104 What is striking, though, is the symmetry with Waller, who eighty years ago somehow convinced the proprietors of the Florentino’s restaurant in Bourke Street to allow him, working with his WMC students, to decorate the walls of the prestigious upper dining room with a series of themed murals; a smaller, more focussed example of the sequencing of murals he so successfully adopted in the Myer Mural Hall, further down Bourke Street.

Both in terms of art practice and of student engagement, Waller and Hogg both revivified public art teaching at WMC/RMIT while breaking new ground in terms of its focus and delivery.

This issue of revivification is an important one. Tradition and continuity in art are all very well, but if they are to avoid becoming fossilised constraints on art innovation and imagination the supply of practitioners needs to be sustained. The deterioration – or perhaps the mannered, over-formalisation - of figurative sculpture in Australia in recent decades testifies to this. Initially in the VTHC Banner orkshop,W but really at RMIT, Geoff has fostered a new school of public artists whose own influence will be seen to grow in coming decades. That he has not only committed to training the artists but has also played a strategic role in ensuring the growth of a market for public art within the public domain testifies to an acute understanding of the laws of supply and demand on the part of a socialist artist!
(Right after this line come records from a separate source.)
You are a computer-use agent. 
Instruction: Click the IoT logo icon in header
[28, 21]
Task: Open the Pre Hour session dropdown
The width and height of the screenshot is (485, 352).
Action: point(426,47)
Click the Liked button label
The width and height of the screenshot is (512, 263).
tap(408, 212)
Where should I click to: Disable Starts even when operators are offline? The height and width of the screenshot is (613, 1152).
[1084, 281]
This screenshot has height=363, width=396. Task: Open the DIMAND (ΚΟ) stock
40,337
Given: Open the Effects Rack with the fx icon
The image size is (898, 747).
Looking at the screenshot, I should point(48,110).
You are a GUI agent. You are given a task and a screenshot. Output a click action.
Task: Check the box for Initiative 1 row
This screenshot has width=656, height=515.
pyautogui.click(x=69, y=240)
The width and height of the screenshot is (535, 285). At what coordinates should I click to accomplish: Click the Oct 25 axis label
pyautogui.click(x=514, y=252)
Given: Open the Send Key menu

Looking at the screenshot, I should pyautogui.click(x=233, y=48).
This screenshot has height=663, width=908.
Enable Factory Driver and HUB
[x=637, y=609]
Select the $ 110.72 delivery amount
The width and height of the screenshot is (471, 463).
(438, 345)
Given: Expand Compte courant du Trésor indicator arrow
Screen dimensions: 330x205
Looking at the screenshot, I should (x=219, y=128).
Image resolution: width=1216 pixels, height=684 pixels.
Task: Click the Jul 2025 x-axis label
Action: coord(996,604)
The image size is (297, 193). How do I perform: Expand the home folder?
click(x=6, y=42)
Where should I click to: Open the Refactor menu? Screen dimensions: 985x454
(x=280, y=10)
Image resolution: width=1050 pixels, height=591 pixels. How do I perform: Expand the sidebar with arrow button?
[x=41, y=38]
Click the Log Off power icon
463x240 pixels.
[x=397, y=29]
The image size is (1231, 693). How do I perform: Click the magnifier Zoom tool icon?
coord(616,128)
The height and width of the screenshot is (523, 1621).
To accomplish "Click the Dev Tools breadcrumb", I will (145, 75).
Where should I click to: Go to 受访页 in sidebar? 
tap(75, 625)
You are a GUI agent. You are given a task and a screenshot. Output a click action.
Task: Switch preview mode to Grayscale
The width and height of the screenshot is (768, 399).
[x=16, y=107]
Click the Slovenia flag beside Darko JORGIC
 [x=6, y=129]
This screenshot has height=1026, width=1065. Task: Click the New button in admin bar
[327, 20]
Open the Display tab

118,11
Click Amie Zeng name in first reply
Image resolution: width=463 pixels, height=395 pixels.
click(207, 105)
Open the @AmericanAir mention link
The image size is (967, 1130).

And that is really the third point. Public art has an illustrious but uneven history in Australia. It is plentiful, there are many fine examples. But in temporal terms they tend to be bunched within a few, intense decades, illustrative of the ways in which art is yoked, in part, to economic cycles.

Over more than forty years Geoff’s commitment to public art, in a variety of guises, has spanned changing economic fortunes and fickle political fashion.

He would, I think, reject the term ‘Renaissance Man’, although there is evidence enough that it is a period of Western history that he draws on. The point of the allusion is to draw attention to the multiplicity of tasks that he has performed in the service of public art – never in isolation, often simultaneously. Insurgent guerrilla artist, muralist and banner maker, teacher and mentor, even business manager, – these are all facets of a committed and complicated artist.